Questionner l’amélioration continue
Dans son documentaire, Inoxtag tient des propos qui font directement référence à l’amélioration continue : « Je veux être un homme nouveau », « chaque jour être meilleur qu’hier », dit-il par exemple. En naturalisant cette amélioration continue comme irréfutable et en l’élevant au rang de fait anthropologique nouveau, on court le risque d’élever l’hyperperformance au rang d’unique but existentiel sans se demander si elle a encore du sens.
Je comprends que l’on puisse être positivement affecté par ce type de message et les valeurs qu’il prétend incarner, comme le courage, la persévérance et le dépassement de soi. Je comprends également qu’on peut éprouver un grand plaisir physique à vivre selon ses valeurs.

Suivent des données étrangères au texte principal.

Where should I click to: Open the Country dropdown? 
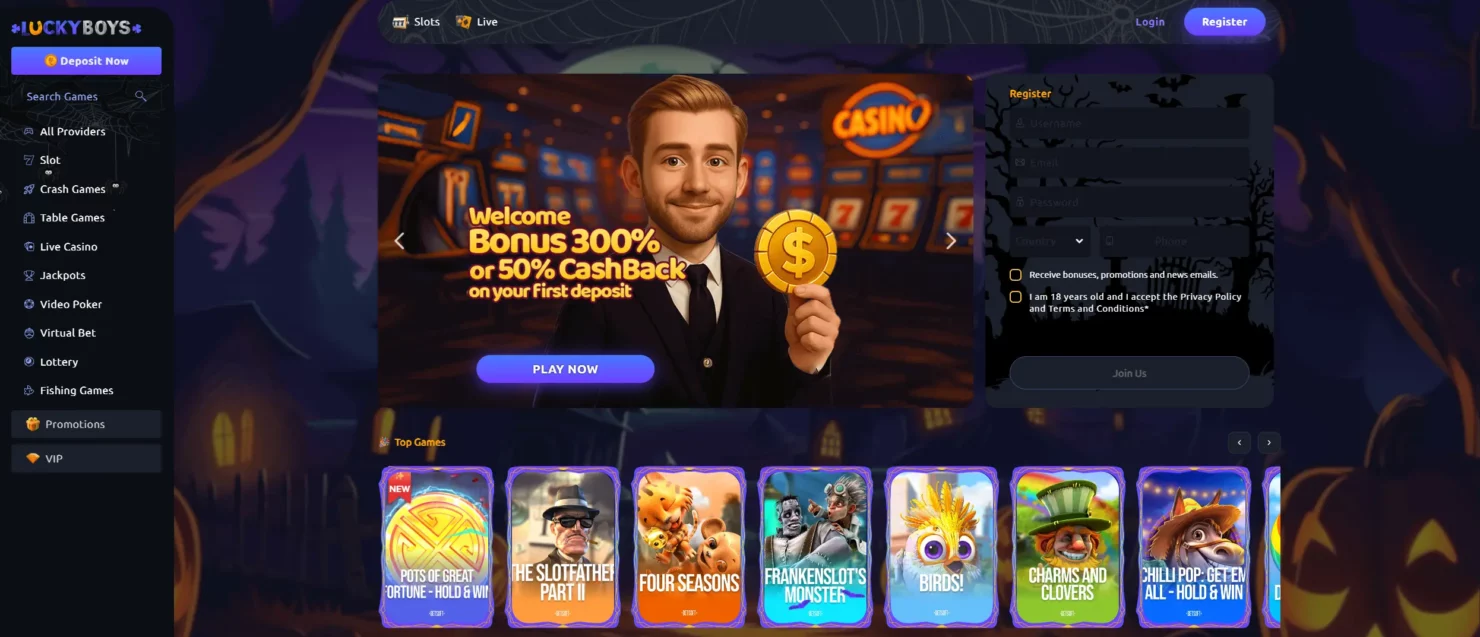(1050, 241)
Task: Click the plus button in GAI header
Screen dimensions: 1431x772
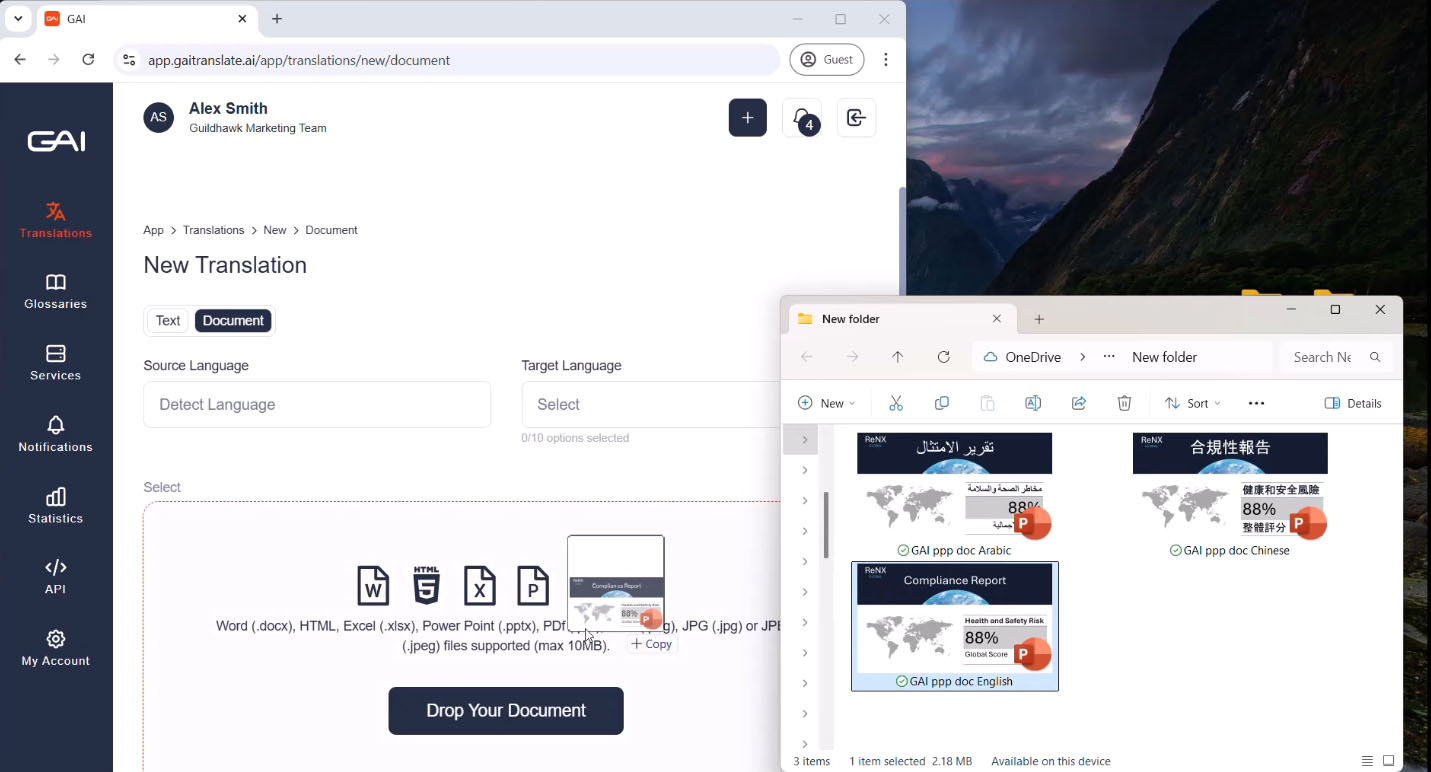Action: click(747, 118)
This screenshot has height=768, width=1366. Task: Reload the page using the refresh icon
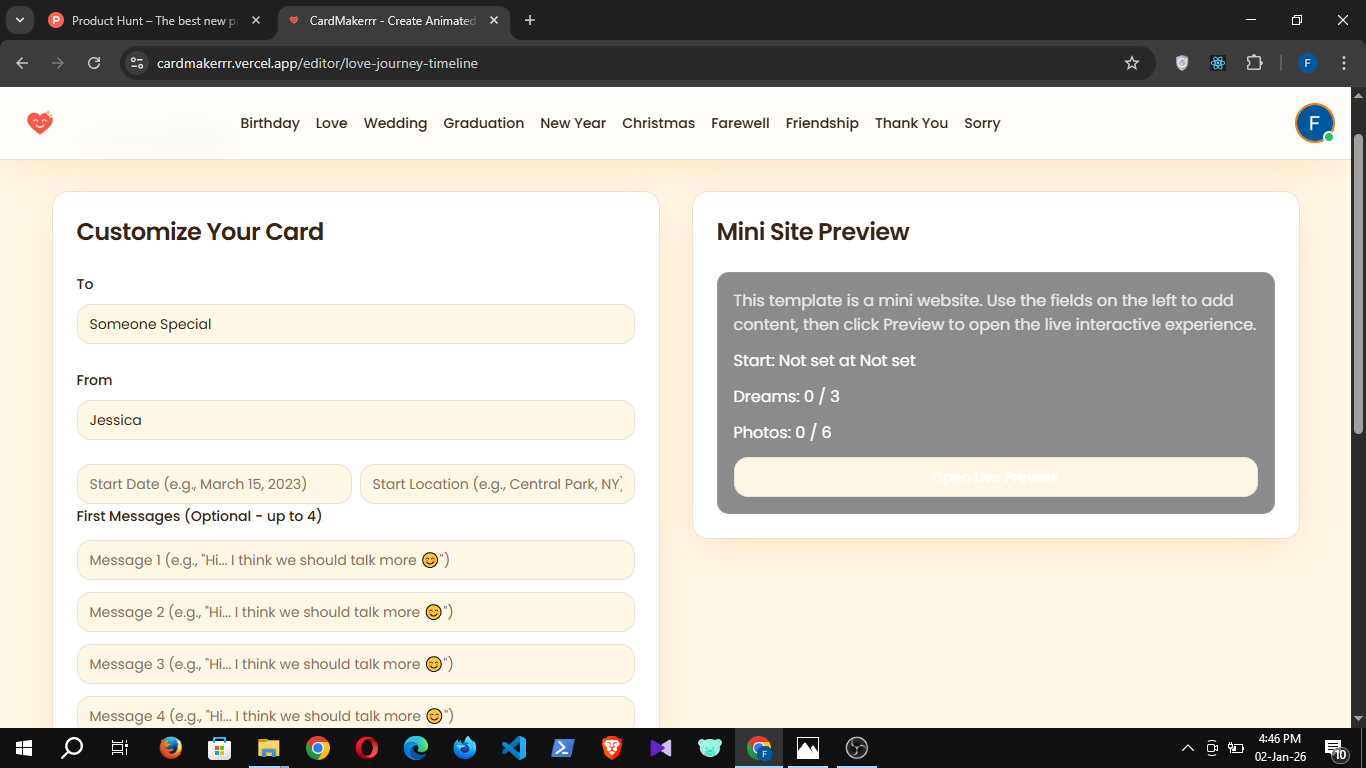click(94, 62)
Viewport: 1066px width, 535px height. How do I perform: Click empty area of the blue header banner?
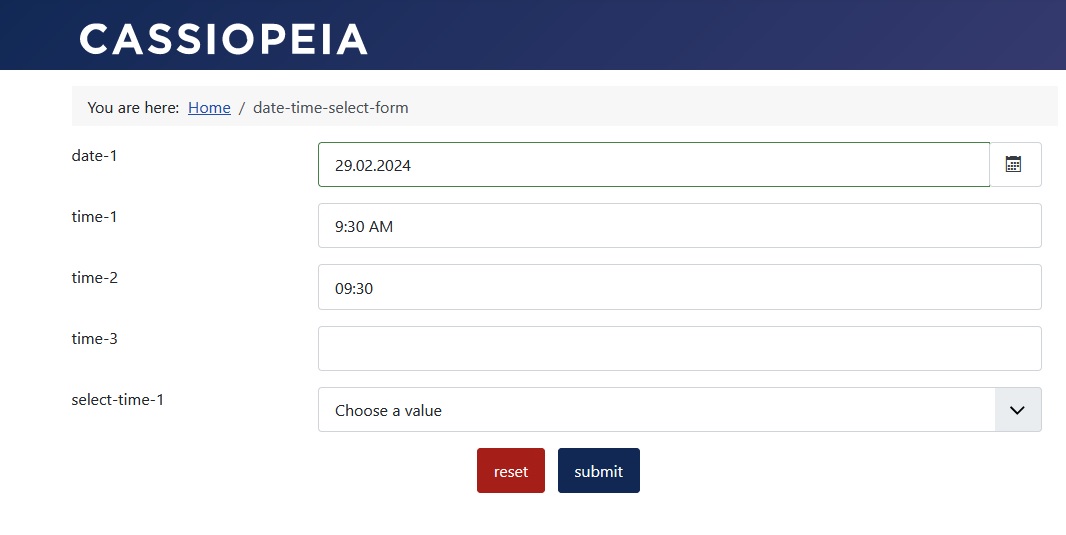point(700,35)
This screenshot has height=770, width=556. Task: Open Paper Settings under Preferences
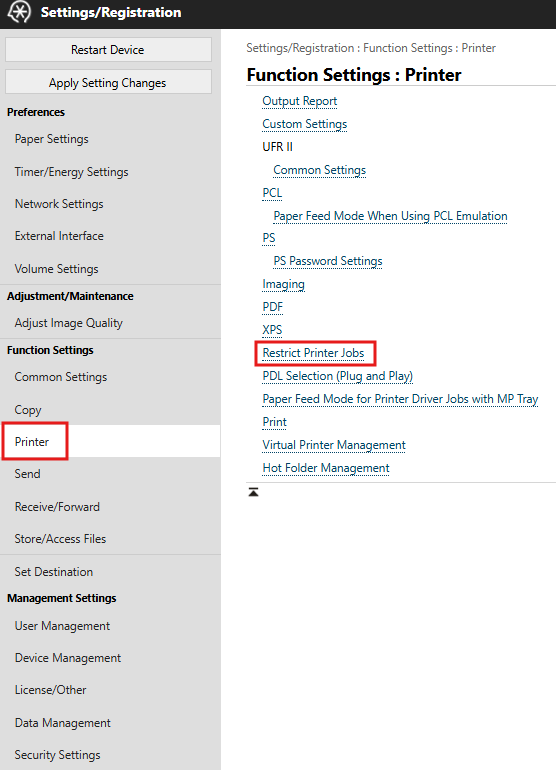52,139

Cependant, cet enthousiasme pour l’amélioration continue révèle en toile de fond les effets toxiques d’une structure capitaliste qui valorise et valide cet enthousiasme (à la fois sur le plan social, organisationnel et individuel) jusqu’à l’épuisement, jusqu’à ce que le corps n’en puisse plus. prends-le.
Il faut donc radicalement remettre en question cette « fausse évidence » et réaffirmer avec force que le dépassement de soi comme amélioration continue est d’abord le symptôme d’une jouissance individuelle, silencieuse et destructrice, qui asservit moralement plutôt qu’émancipe, même si ses apparences clinquantes sont agréables à regarder. contempler, voire imiter.